Je mesure la somme d’attention, d’abnégation, de travail, de patience, de souffrance parfois et d’amour toujours que représentent la mise au monde d’un bébé et les années passées à l’élever.
Pour tout cela, et le reste, elles ont droit à notre reconnaissance affectueuse.

      Je m’adresse spécialement aux jeunes mamans.

       « Je ne sais pas si vous manifesterez aujourd’hui mais je vous dis : gardez le cap. Refusez d’entendre et de propager les mensonges, même officiels. Continuez à expliquer qu’un garçon et une fille sont différents pour être complémentaires… Que l’amour entre Papa et Maman est la clé du bonheur… Que le prochain bébé sera conçu à la maison par maman et non fabriqué en bocal ou commandé sur catalogue en Ukraine… Ajoutez à l’occasion du décès d’un proche que la mort fait partie de la vie et qu’on n’a pas à la hâter… Le moment venu, vous saurez aussi expliquer que Liberté implique Responsabilité… et que Droit implique Devoir…

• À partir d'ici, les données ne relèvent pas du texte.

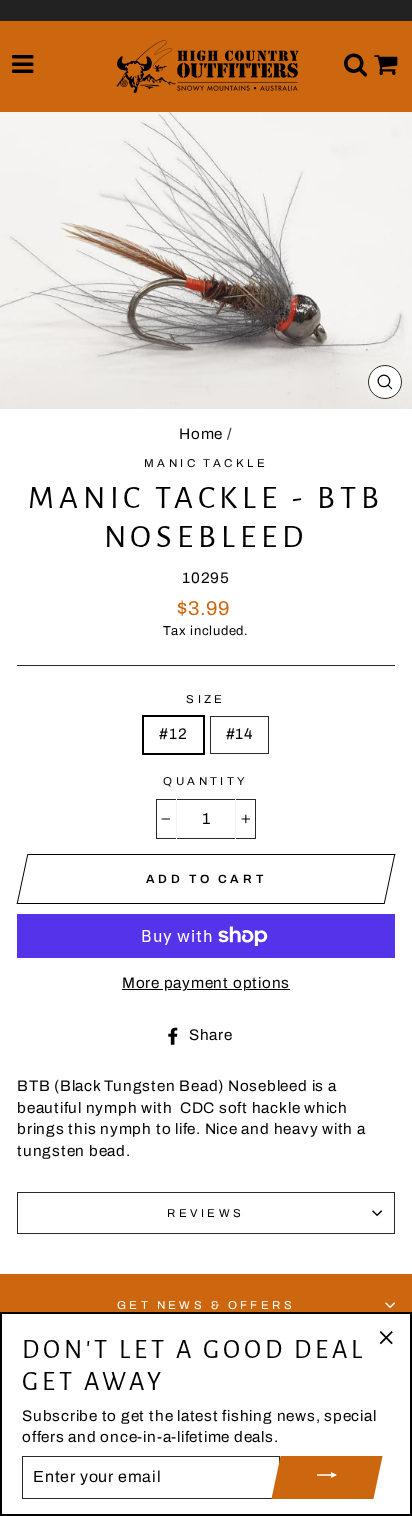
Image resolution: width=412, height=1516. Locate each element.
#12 (173, 734)
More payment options (206, 983)
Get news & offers (206, 1305)
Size (206, 699)
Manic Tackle (206, 463)
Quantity (206, 781)
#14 (239, 734)
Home (201, 434)
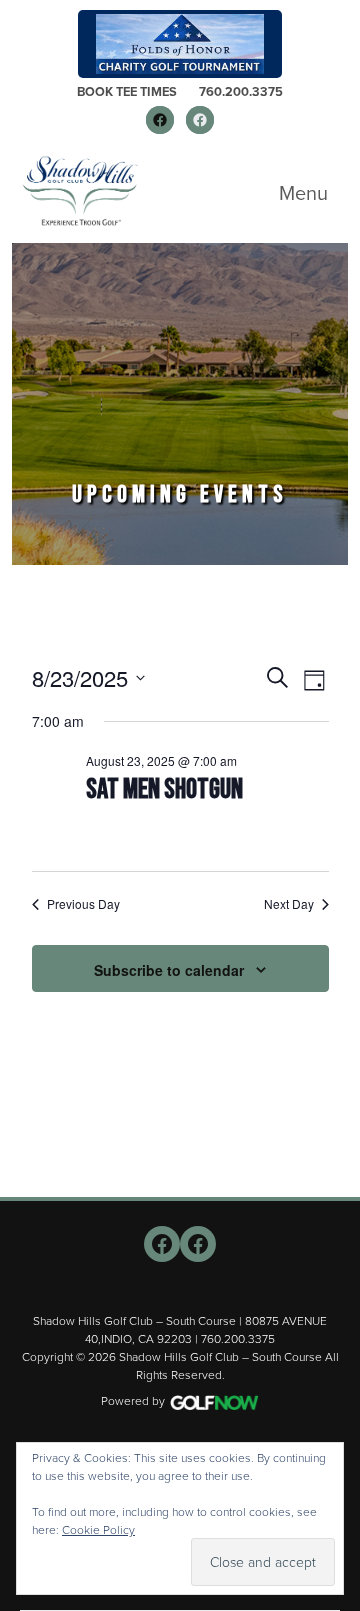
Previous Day (83, 904)
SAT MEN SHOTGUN (164, 789)
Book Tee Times (127, 91)
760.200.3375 (241, 91)
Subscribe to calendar (169, 970)
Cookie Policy (98, 1530)
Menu (303, 193)
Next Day (289, 904)
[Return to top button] (334, 1173)
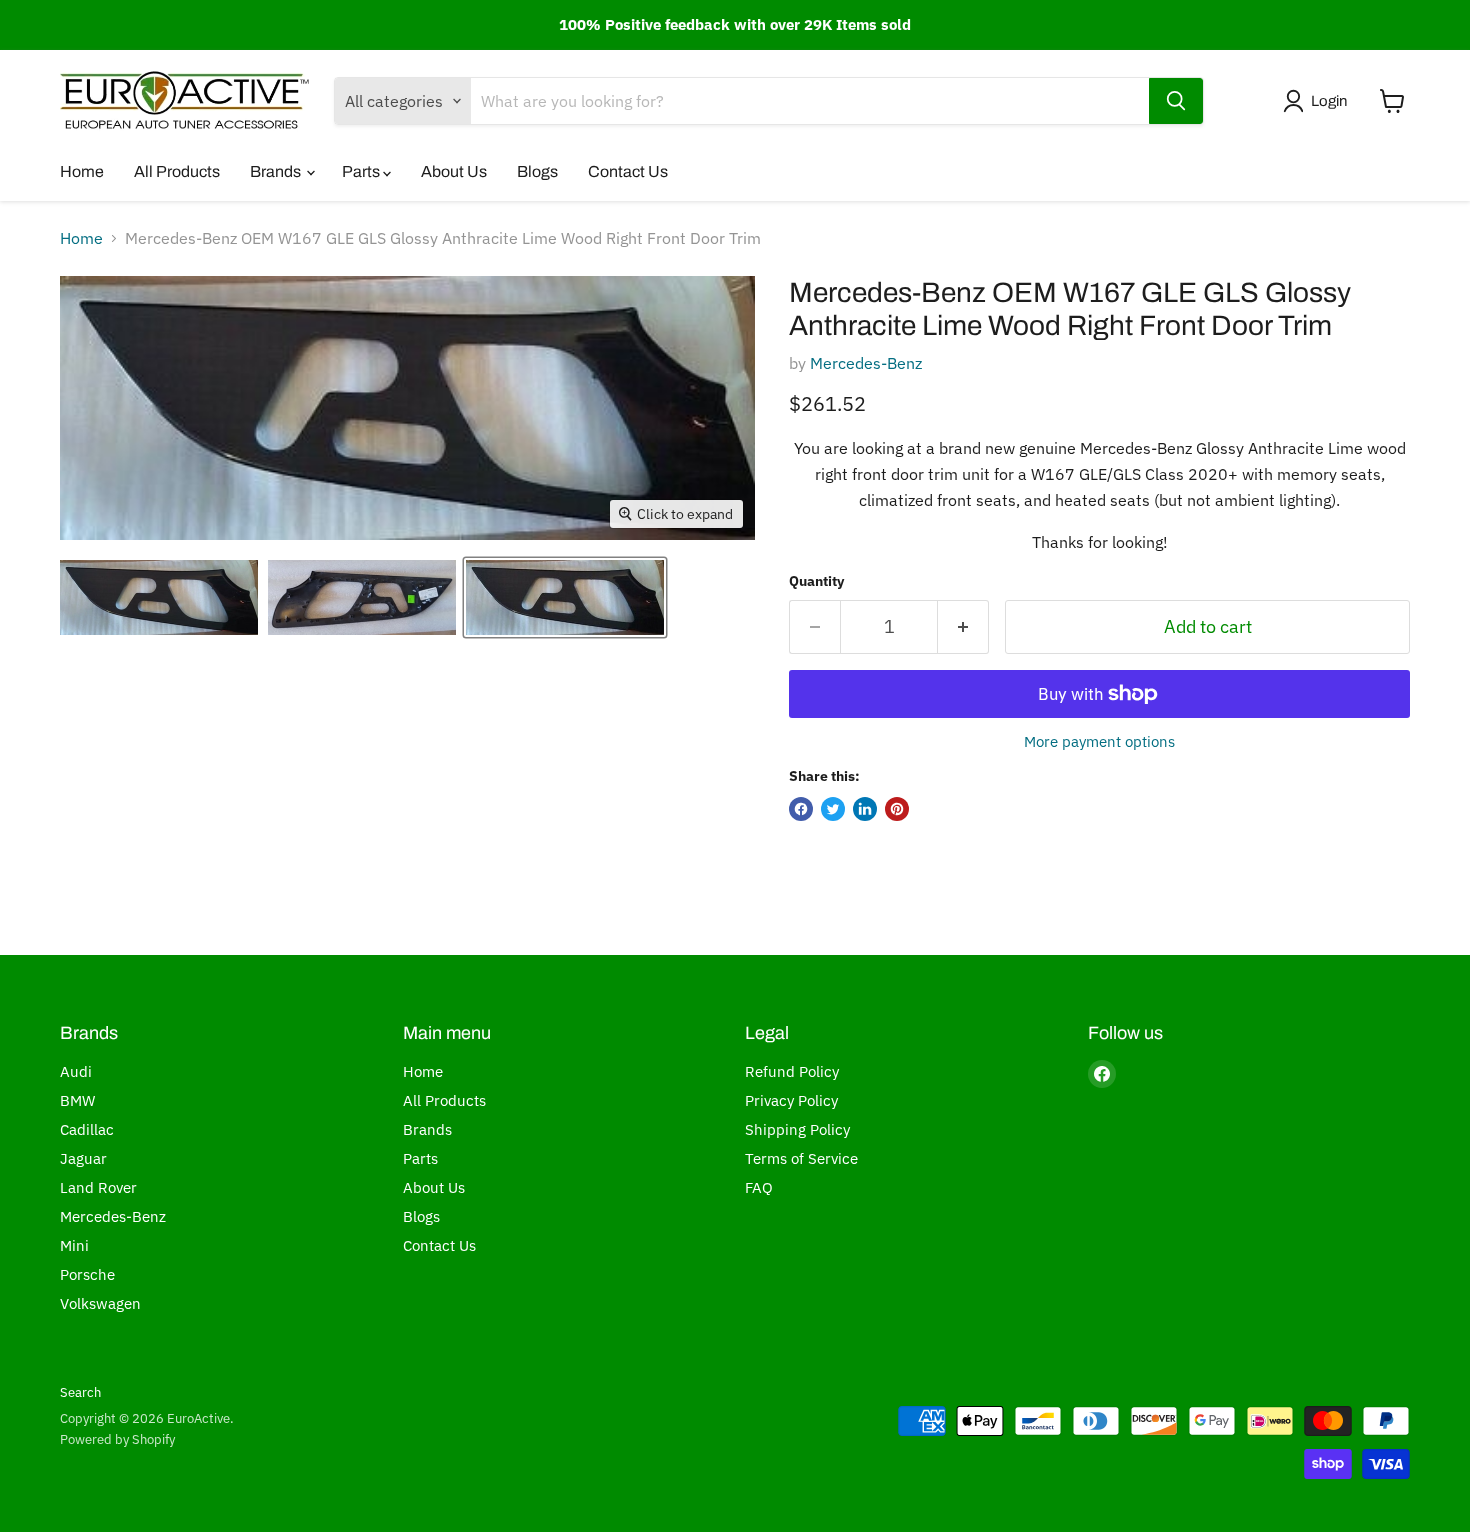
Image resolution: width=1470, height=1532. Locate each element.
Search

       Jeunes mamans, on prétend soustraire vos enfants à l’influence parentale pour changer la civilisation. Tenez bon. L’avenir de la France, à travers celui de vos enfants, est entre vos mains. Vos aïeules ont fait la moisson et fait tourner les usines pendant la guerre 1914/18. Votre tâche est plus rude encore.
       Il s’agit, dans ce contexte de vraie guerre civile des idées, de faire passer dans les cerveaux et les cœurs des vôtres le culte du Vrai, du Beau et du Bien, et ce, avec amour et dans la joie.
       Face au mensonge généralisé et aux inepties baptisées progrès, faites face
       Au nom de ceux qui ont « fait leur temps », je vous dis notre confiance affectueuse.